This report was posted by William Van Ornum on Tuesday but unfortunately disappeared from the site:
Employees in the prison system in Virginia are preparing the chemicals and setting up the execution chamber for a scheduled execution on[today] Thursday, September 23, 2010. Teresa Lewis was convicted of murdering her husband and stepson, as reported in the New York Daily News on Monday, September 10, 2010. Her attorney, James Rocap, has appealed to the United States Supreme Court citing evidence that documents that Ms. Lewis has a severely diminished intellectual capability and was set up to take the blame by the two individuals who carried out the crime.
It is unclear from the published reports if the State of Virginia is utilizing commonly accepted practices of diagnosing mental retardation. Professionals in the field rely on a series of individual intelligence tests given over a period of time as well as adaptive behavior measures and utilize a “standard error of measurement” which views scores as a range, rather than a cutting score. Virginia’s regulations use a cutting score of 70 on an IQ test as the determiner of retardation, rather than commonly used practice of utilizing more information. Ms. Lewis’s IQ is 72.
The Commonwealth of Virginia has acquired a national reputation for egregious abuses of mentally retarded individuals in the past.
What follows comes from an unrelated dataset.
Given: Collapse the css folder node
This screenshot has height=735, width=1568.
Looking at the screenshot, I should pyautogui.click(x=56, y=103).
Governor Mark Warner on May 3, 2002 stated, “Today I offer the Commonwealth’s sincere apology for Virginia’s participation in Eugenics.” The state unveiled a historical marker to commemorate Charlottesville native Carrie Buck (1906-1983), who was the first person sterilized under this law. Later evidence showed that Buck herself as well as many other persons sterilized had no “hereditary defects.” Warner concluded, “We must remember the Commonwealth’s past mistakes in order to prevent them from occurring.”
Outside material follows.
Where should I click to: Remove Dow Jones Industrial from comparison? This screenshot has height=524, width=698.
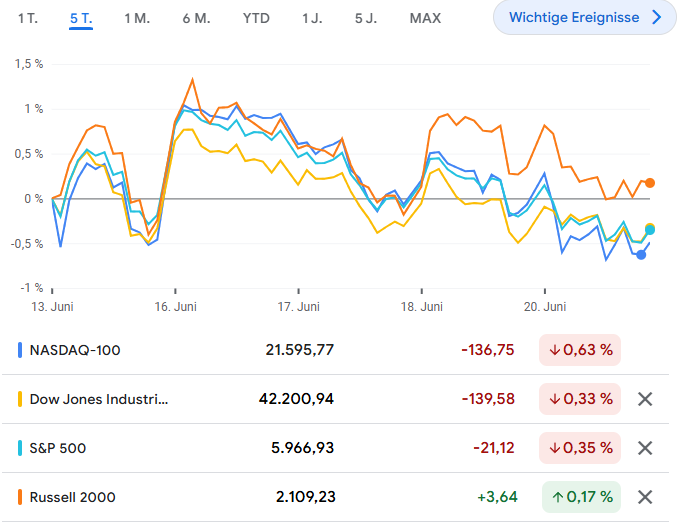(x=645, y=399)
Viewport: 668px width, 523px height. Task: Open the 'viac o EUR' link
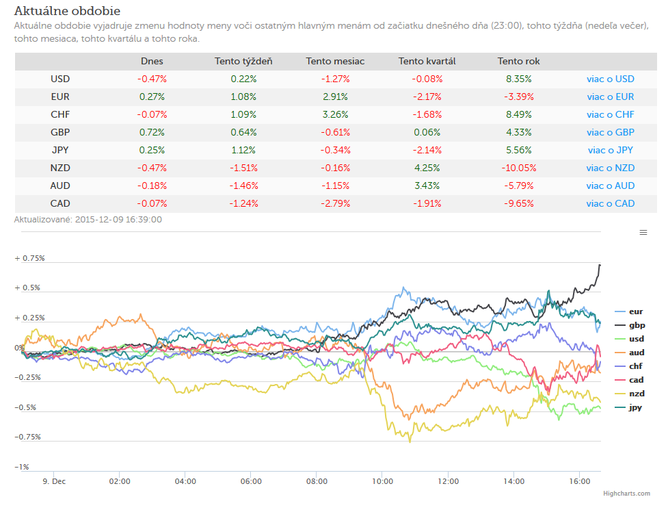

James Rocap, Teresa Lewis’s lawyer (himself a graduate of Notre Dame University and Georgetown Law School), asked Virginia Governor Robert McDonnell to reconsider his September 17 refusal to intervene with clemency, the Daily News reported. Rocap, in a petition obtained by the Washington Post, wrote: “Respectfully, the decision you announced on December 17, 2010 does not address any of the compelling reasons for clemency that have been advanced, including the significant new evidence that none of the courts have previously considered.”